Blog posts tagged: stackexchange
News and other things I find interesting
StackExchange average age of users for each tag
Last modified: Thursday, April 28, 2011
I thought it would be interesting to calculate the average age of users on each StackExchange site, and even more interesting to see each tag within those sites.
I did a caculation using the April 2011 data dump and came up with the following data.
I call the statistic the Expected age of a tag because it is calculated using the Expected Value.
Observations:
- The expected age of the whole StackOverflow site is ~30 years old.
- On StackOverlow the tag with the youngest expected age is 26 years old, the tag with the oldest is 36. I was surprised they were so close together.
- The site with the youngest users of the StackExchange network is: Gaming, then surprisingly Game dev, and Ask Ubuntu.
- The site with the oldest users of the StackExchange network is: Do It Yourself, followed by Photography, and then by Geographic Information Systems.
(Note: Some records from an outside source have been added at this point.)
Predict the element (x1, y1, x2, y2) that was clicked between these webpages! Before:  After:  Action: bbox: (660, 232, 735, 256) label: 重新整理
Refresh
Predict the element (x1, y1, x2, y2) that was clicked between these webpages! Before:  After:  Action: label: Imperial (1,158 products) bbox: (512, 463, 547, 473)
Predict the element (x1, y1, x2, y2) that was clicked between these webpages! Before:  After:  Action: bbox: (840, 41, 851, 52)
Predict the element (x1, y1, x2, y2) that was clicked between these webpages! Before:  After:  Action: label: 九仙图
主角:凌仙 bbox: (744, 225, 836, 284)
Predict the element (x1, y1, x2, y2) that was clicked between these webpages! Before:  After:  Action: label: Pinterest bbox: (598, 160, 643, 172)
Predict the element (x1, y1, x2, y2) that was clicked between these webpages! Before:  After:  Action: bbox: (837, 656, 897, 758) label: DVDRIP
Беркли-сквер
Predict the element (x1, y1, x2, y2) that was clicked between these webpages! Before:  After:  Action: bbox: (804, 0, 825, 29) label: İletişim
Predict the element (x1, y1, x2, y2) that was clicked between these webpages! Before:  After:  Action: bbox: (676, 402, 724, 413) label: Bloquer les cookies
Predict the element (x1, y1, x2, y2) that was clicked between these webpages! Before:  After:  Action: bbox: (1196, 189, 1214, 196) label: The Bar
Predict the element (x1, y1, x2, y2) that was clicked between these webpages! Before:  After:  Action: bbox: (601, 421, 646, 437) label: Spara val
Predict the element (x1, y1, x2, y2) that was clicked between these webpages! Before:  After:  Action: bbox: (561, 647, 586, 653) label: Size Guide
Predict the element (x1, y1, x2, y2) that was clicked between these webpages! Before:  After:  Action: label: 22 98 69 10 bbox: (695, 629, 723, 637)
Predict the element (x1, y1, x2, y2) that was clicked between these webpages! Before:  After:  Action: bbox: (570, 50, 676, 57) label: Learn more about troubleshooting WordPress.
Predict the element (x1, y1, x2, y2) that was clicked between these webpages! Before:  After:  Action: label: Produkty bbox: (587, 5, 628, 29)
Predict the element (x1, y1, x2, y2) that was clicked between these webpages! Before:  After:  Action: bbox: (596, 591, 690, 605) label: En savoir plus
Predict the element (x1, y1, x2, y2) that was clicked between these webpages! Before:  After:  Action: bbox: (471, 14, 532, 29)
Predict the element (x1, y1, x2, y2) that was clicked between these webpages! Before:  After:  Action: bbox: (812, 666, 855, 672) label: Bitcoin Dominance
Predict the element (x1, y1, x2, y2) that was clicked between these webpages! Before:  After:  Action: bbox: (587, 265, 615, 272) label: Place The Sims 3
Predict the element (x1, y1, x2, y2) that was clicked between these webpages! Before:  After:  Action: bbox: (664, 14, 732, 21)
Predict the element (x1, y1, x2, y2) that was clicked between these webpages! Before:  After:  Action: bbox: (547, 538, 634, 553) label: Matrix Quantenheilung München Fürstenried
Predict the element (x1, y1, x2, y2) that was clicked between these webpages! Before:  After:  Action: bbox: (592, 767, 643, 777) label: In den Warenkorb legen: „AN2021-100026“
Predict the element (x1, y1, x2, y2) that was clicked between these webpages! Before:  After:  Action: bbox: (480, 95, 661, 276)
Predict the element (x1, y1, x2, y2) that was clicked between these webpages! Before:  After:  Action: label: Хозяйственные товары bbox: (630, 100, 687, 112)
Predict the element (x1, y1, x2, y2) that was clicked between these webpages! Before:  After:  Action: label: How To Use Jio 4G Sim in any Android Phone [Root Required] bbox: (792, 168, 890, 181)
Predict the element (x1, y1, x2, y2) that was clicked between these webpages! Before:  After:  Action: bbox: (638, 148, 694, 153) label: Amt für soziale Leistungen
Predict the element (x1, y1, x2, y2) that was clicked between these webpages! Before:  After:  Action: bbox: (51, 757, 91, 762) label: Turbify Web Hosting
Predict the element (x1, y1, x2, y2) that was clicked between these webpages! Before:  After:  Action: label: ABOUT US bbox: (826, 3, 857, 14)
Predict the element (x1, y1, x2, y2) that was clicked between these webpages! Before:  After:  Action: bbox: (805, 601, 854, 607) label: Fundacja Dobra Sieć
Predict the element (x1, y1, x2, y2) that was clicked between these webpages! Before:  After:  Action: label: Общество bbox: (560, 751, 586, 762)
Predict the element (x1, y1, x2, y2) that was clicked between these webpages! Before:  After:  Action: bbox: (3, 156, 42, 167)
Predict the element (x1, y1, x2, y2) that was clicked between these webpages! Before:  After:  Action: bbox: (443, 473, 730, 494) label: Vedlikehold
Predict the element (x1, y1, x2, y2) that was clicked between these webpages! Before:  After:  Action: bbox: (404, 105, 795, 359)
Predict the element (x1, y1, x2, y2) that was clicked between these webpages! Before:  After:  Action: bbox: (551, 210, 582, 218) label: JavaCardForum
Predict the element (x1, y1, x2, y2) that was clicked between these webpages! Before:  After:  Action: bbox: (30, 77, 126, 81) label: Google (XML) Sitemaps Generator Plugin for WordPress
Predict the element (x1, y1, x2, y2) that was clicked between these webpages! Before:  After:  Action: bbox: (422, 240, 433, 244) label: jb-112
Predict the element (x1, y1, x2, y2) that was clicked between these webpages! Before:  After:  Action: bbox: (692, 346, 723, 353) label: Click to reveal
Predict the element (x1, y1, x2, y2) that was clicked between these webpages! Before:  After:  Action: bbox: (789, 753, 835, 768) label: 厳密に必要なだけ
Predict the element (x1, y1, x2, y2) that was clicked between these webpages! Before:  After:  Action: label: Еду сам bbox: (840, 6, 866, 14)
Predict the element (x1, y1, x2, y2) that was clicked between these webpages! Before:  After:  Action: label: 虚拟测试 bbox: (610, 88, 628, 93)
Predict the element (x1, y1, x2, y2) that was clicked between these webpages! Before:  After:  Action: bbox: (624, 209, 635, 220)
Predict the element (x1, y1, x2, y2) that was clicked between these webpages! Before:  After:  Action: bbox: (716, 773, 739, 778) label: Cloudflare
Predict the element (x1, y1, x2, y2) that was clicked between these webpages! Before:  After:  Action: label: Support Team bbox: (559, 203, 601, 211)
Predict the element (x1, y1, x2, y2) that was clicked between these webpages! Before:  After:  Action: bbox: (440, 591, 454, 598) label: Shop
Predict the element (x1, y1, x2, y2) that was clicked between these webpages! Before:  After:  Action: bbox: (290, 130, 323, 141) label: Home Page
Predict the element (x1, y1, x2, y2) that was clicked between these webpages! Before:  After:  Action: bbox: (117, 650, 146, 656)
- A funny one, on ServerFault one of the tags with the oldest expected age is
old-hardware. Apparently older people know more aboutold-hardwarethan anything else. - I'm not sure if this is true, but perhaps the tags with younger ages are more cutting edge. For example vb6 and COBOL have ages of over 36 on Programmers SE. I don't think this assertion is true in general though.
And as for the other sites, the expected age is:
- Android: 30.02 years old.
- Apple: 30.50 years old.
- Ask Ubuntu: 28.08 years old.
- Cooking: 33.18 years old.
- Do It Yourself: 35.68
- Electronics: 32.01 years old.
- English Language and Usage: 32.22 years old.
- Game Development: 27.72 years old.
- Gaming: 27.39 years old.
- Geographic Information Systems: 33.34 years old.
- Mathematics: 30.19 years old.
- Photography: 34.01 years old.
- Programmers: 32.26 years old.
- Server Fault: 31.63 years old.
- Stack Apps: 28.31 years old.
- Stack Overflow: 30.48 years old.
- Statistical Analysis: 33.67 years old.
- Super User: 30.09 years old.
- TeX - LaTeX: 30.86 5years old.
- Theoretical Computer Science: 30.58 years old.
- Unix: 29.97 years old.
- Web Applications: 29.85 years old.
- Webmasters: 29.64 years old.
- Wordpress: 30.32 years old
You can see the per user tag data by clicking on the site name in the above list.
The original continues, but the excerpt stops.